During his time at Birmingham, he spent 1958-60 at the Population Genetics Unit of Oxford University, returning to Birmingham regularly, where he recognised the defects caused by having an extra chromosome 18. He reported these in The Lancet and the syndrome was later named after him.
He spent a sabbatical (1960-61) at the Philadelphia Children's Hospital, and 1966-67 at the New York Blood Center and Cornell Medical Center. During his time at Philadelphia he attended a now-famous genetics course at Bar Harbor in Maine, organised and presented by Professor Victor McKusick of Baltimore. They became friends, and in later years Edwards taught in the course. In 1979, his last year at Birmingham, he was elected to fellowship of the Royal Society.

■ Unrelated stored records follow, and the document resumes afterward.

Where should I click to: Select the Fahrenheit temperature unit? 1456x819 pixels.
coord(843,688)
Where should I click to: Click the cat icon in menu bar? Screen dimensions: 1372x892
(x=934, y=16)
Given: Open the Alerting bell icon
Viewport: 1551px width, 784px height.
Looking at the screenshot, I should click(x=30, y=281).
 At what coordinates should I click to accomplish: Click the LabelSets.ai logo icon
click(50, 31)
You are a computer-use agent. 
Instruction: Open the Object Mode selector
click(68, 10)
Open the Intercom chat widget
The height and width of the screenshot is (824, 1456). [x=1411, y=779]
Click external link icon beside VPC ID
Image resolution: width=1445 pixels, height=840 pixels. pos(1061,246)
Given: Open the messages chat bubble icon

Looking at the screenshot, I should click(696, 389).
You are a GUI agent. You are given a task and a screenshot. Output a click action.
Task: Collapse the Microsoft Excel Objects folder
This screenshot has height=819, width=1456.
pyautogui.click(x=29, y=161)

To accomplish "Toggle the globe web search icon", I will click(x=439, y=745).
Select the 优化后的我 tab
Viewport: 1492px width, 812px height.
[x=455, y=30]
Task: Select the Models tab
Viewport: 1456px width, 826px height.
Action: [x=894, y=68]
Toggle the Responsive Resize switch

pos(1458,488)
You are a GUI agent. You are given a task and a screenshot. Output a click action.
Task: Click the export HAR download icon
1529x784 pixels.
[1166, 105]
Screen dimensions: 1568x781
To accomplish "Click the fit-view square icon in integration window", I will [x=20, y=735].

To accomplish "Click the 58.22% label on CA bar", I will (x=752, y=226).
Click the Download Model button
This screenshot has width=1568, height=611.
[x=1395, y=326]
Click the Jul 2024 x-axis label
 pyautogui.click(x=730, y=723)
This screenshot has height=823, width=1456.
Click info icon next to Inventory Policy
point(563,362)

As Professor of Genetics at Oxford from 1979, his main work was in the development of the "Oxford grid", a chart for mapping and comparing gene sequences in different species of animals; he found comparable linked strings of genes in a range of animals, a concept called "syngeny". In Sydney, where Edwards did collaborative work, there is an "Oxgrid project".
He made many other contributions: he played a major role in human gene-mapping workshops held between 1973 and 1991; directed the West Midlands Human Cytogenetics Laboratory for four years; and was Visiting Professor at Newfoundland University. He was a genetics consultant to the World Health Organisation from 1972, and a consultant genetics investigator in Iceland, which is extensively studied for its compact gene pool. This meant several visits to Iceland, on one occasion overlapping with the Fischer-Spassky chess matches and meeting Boris Spassky. His interests in restricted gene pools also extended to Labrador, Newfoundland, pigs in Australia and sheep in New Zealand.
At the Social Medicine Department at Birmingham, John Edwards had been mentored by Lancelot Hogben, author of Mathematics for the Million, one of the most successful science books ever written. John Edwards's brother Anthony had a parallel career as a statistical geneticist at Cambridge, originally working under the statistician R.A. Fisher. The two brothers were nicknamed "Hogben's Edwards" and "Fisher's Edwards".
Edwards, slender and boffin-like, was loved and respected for his support for his junior workers, his good nature and his altruism. Sir Walter Bodmer, who preceded him as professor at Oxford, said, "He had a fine feel for the subject of human genetics, including a historical perspective, and always an original way of looking at problems and presenting them." Sir David Weatherall, Regius Professor of Medicine at Oxford, said Edwards was "one of the nicest and cleverest of our field". And Professor Victor McKusick, of Johns Hopkins, said, "John was of quick wit in both senses of the word. His humour was rarely if ever malicious or unkind. Among his colleagues his absentmindedness was legendary, and it enhanced rather than detracted from the respect in which his colleagues held him."
Edwards read widely, with a particular fondness for Martin Gardner, Edward Gibbon and G.K. Chesterton. He had a recreational interest in mathematics, and went walking, skiing and gliding. He was energetic, happily chopping trees into logs. When his children were young, he would take them to the cinema and work out mathematical formulae on the backs of punch-cards in the near-darkness. He did his own computer programming throughout his career.
In his retirement he took an interest in leprosy and collaborated with the head of the Indian medical research council. He was diagnosed with prostate cancer in 2000 but remained active until July last year.